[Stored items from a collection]
-*-*-

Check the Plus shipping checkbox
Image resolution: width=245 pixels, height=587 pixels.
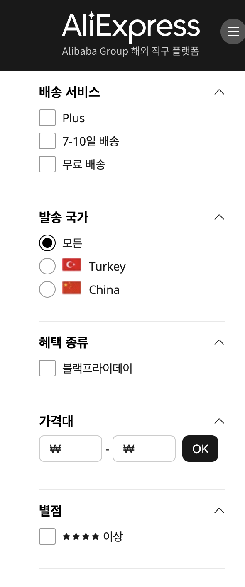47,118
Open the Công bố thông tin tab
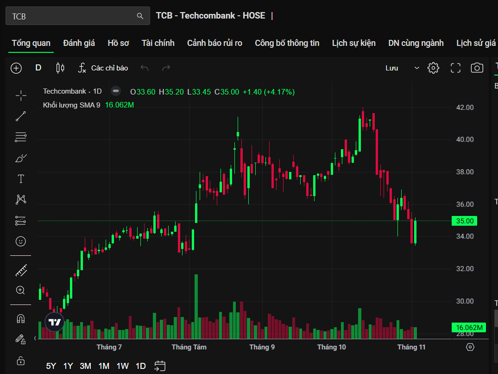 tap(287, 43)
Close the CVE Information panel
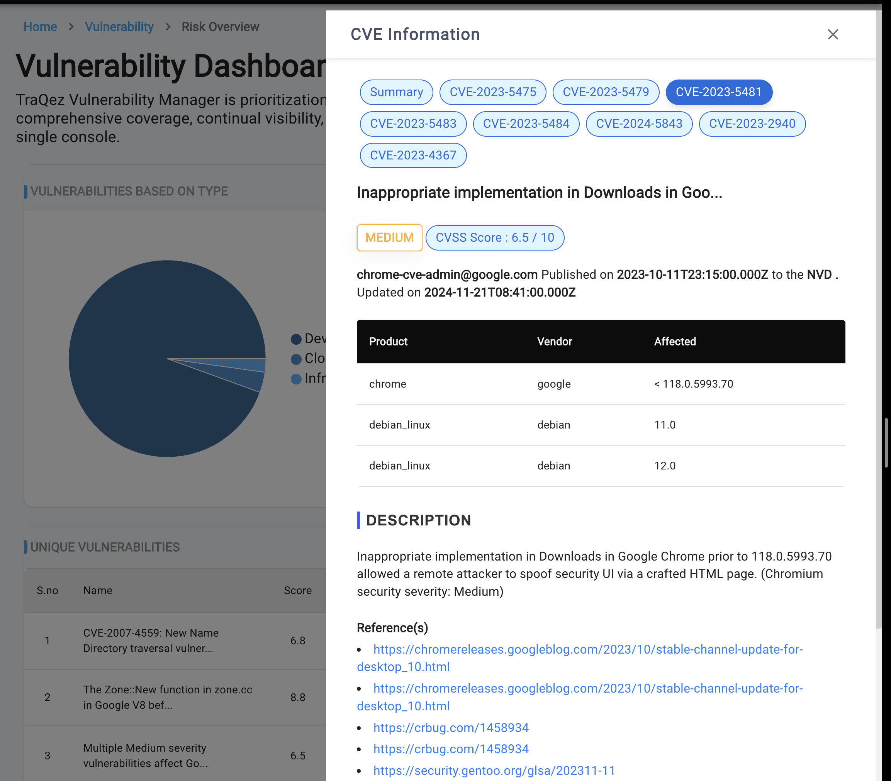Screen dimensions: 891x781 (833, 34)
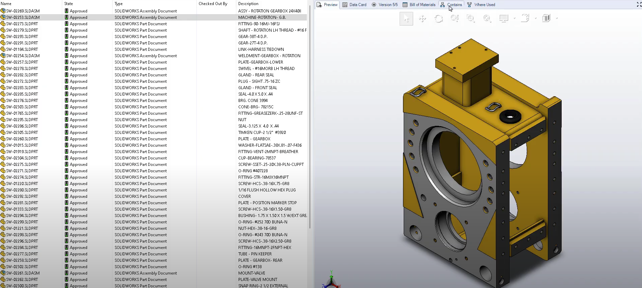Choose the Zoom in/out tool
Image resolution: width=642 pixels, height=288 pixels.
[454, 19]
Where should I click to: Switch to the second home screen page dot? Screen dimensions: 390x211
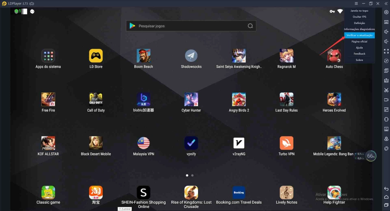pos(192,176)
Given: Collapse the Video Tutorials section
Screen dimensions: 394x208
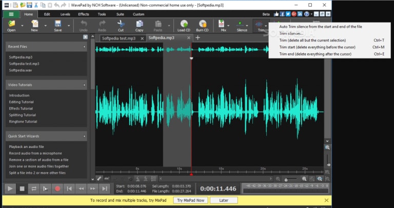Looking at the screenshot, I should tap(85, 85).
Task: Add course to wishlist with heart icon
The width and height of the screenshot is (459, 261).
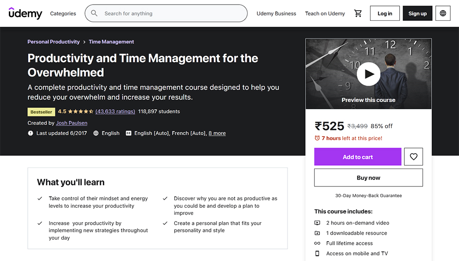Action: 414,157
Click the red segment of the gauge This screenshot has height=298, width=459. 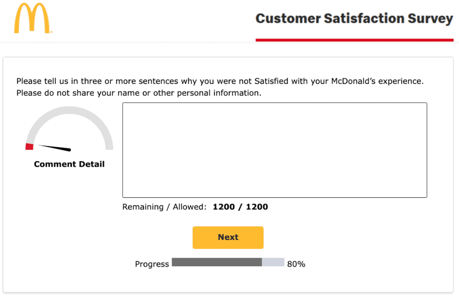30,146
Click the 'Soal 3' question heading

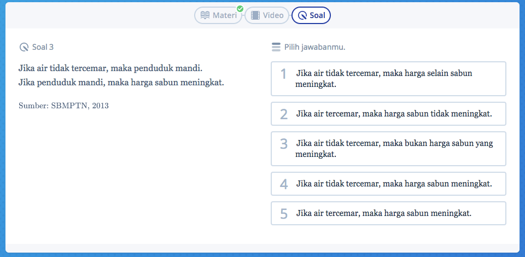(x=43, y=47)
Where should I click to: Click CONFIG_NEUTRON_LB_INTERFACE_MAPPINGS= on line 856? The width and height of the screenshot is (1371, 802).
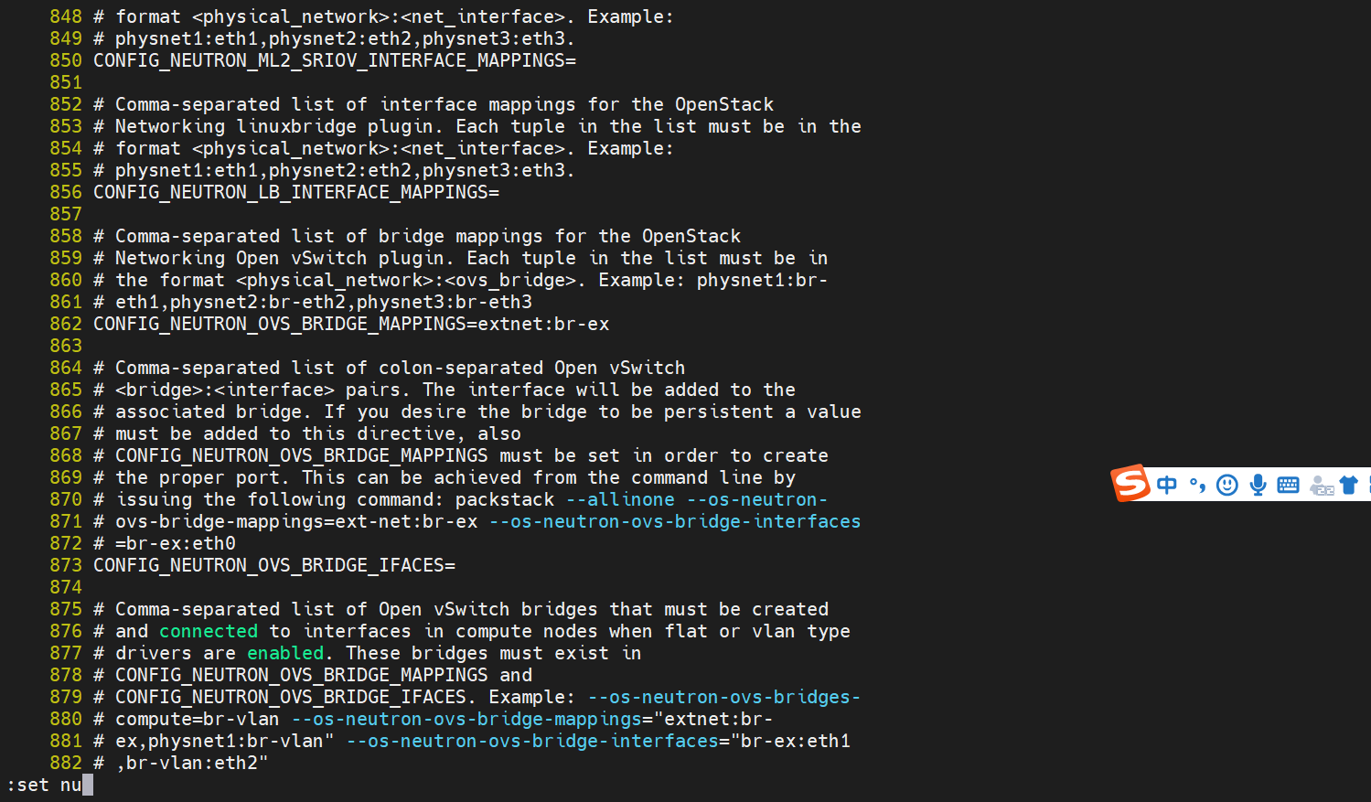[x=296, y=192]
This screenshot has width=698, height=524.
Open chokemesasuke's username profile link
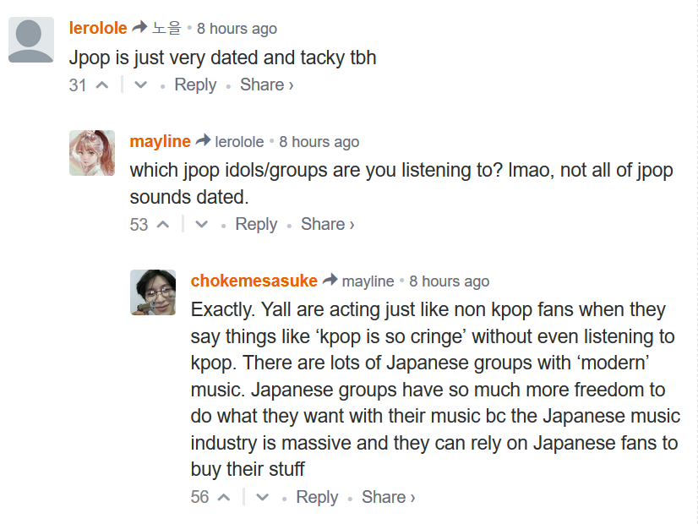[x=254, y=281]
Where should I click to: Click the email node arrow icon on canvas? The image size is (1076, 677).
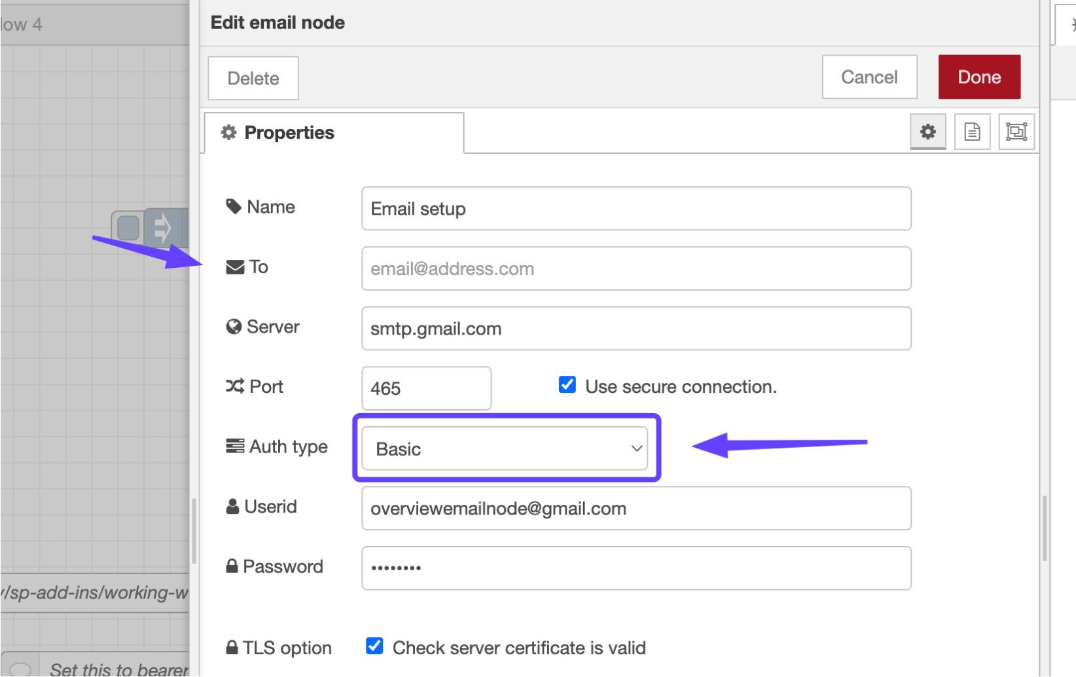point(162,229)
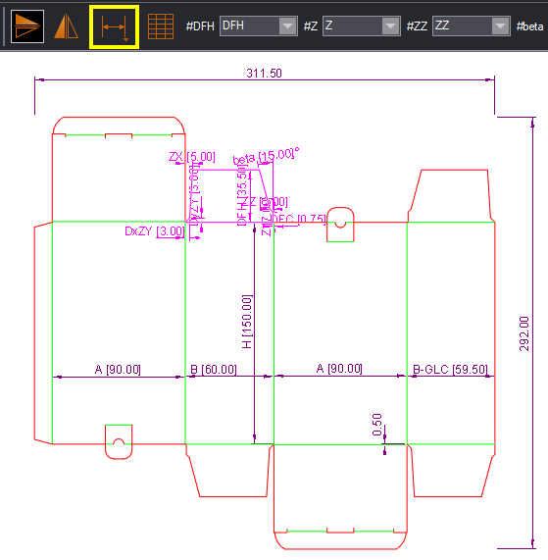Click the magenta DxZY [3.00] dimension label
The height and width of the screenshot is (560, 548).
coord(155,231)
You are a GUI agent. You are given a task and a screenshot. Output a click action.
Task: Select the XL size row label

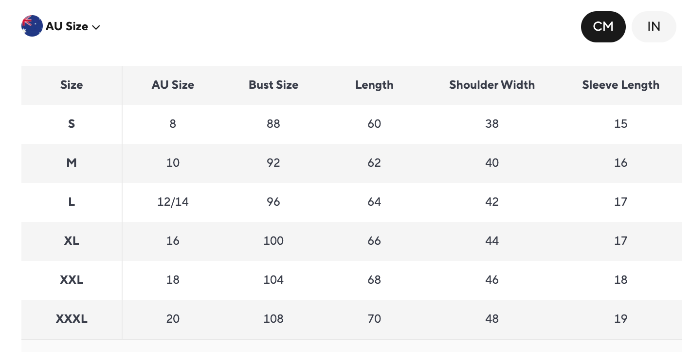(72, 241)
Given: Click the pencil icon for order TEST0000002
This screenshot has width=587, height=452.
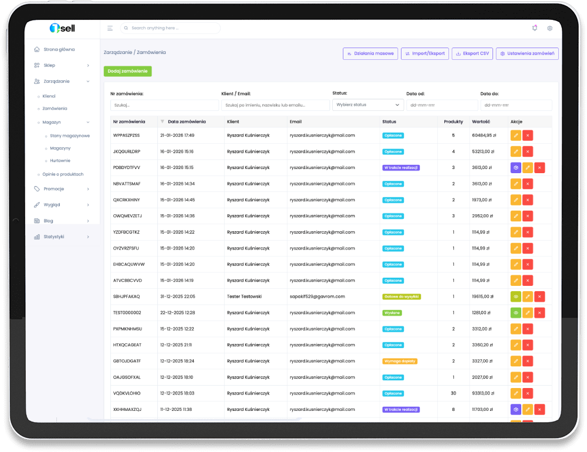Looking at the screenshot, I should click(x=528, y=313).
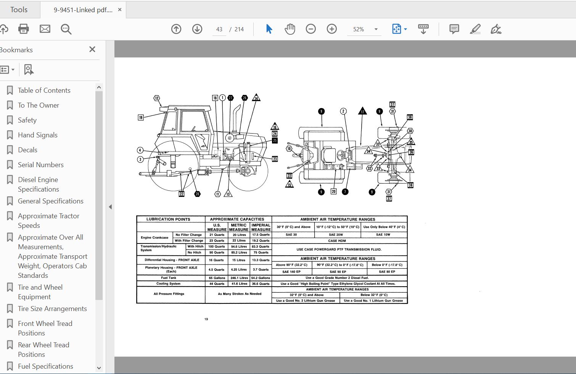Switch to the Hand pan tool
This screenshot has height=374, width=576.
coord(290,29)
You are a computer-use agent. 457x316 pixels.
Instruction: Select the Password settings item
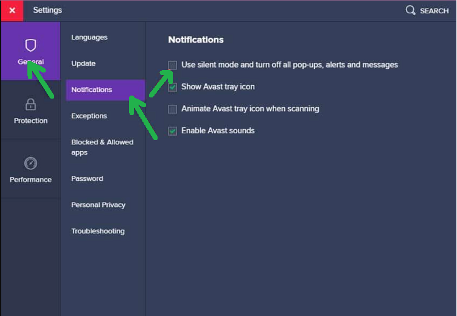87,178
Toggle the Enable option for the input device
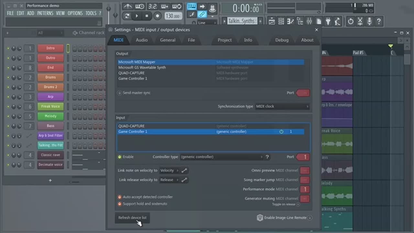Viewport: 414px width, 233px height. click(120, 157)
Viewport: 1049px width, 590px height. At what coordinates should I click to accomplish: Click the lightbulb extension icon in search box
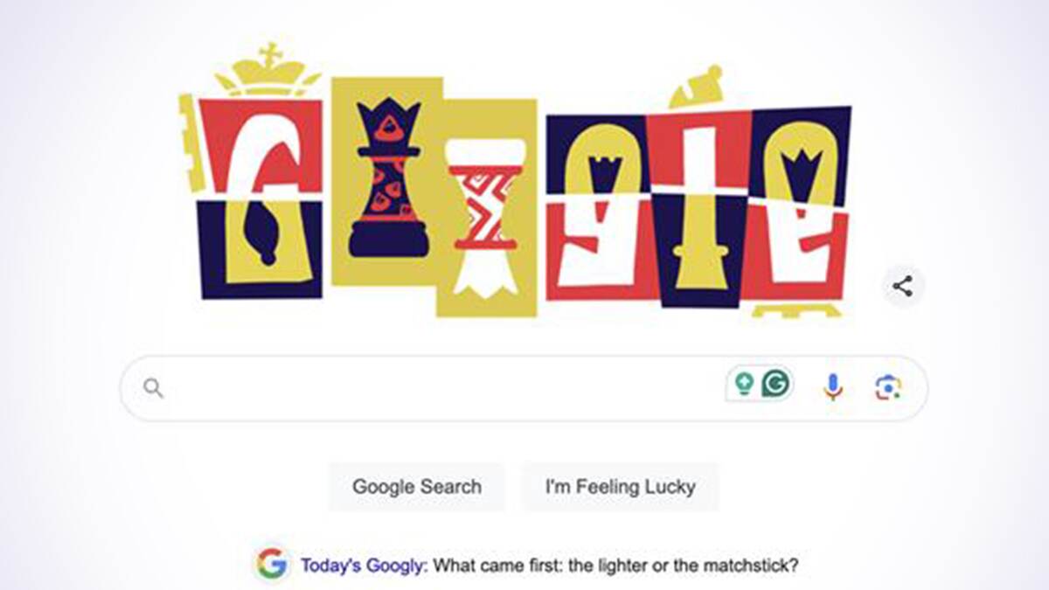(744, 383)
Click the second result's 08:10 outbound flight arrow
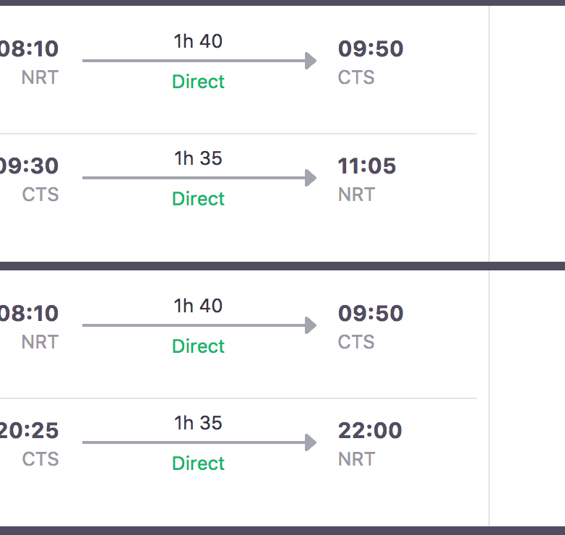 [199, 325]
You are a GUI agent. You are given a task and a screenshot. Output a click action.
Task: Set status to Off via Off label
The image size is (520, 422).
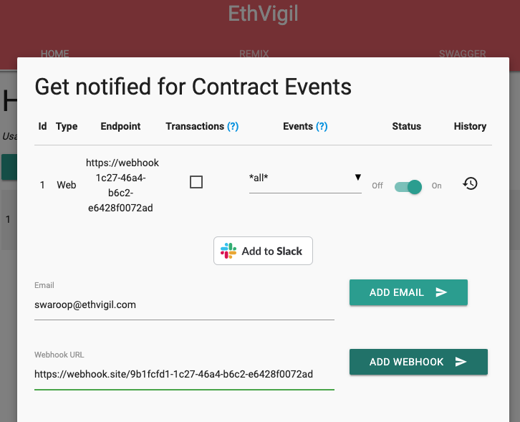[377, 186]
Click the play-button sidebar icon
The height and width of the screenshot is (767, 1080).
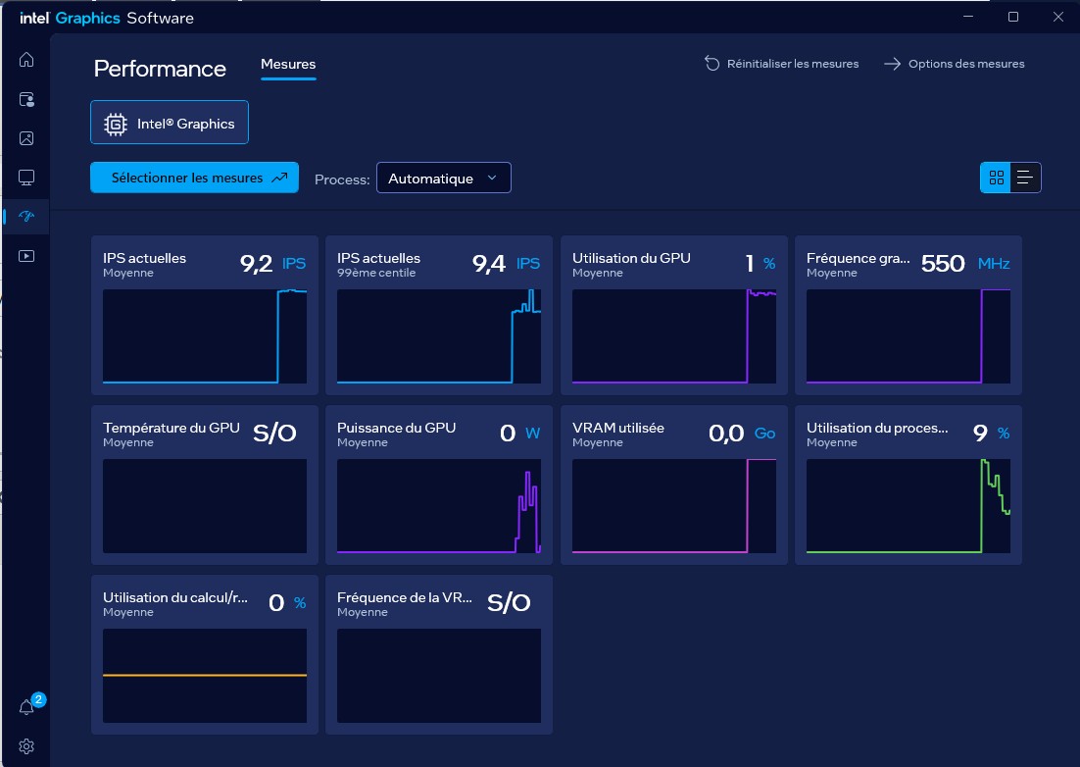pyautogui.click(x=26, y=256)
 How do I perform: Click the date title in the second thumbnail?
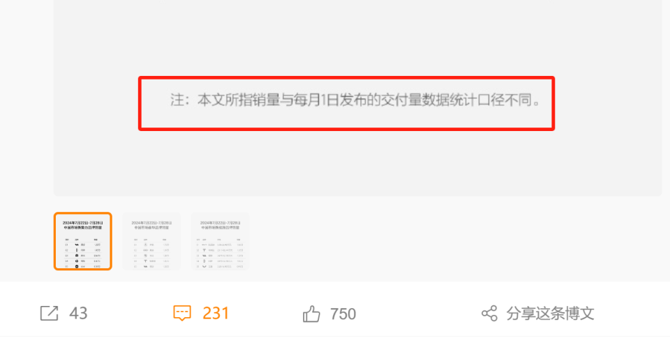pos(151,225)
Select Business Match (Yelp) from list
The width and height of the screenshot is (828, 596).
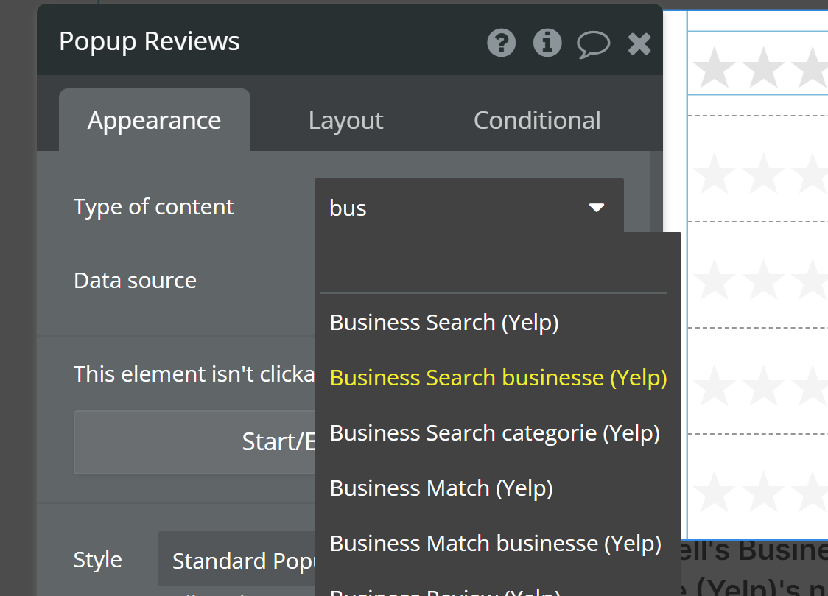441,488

-*-*-

What is being asked. Repeat exactly the lines from the one containing "Click the play-button sidebar icon" through the last line of the records above, both included, and leave out the pictures.

Task answer.
Click the play-button sidebar icon
The height and width of the screenshot is (767, 1080).
pyautogui.click(x=26, y=256)
 How do I perform: Click the date title in the second thumbnail?
pos(151,225)
Select Business Match (Yelp) from list
The width and height of the screenshot is (828, 596).
441,488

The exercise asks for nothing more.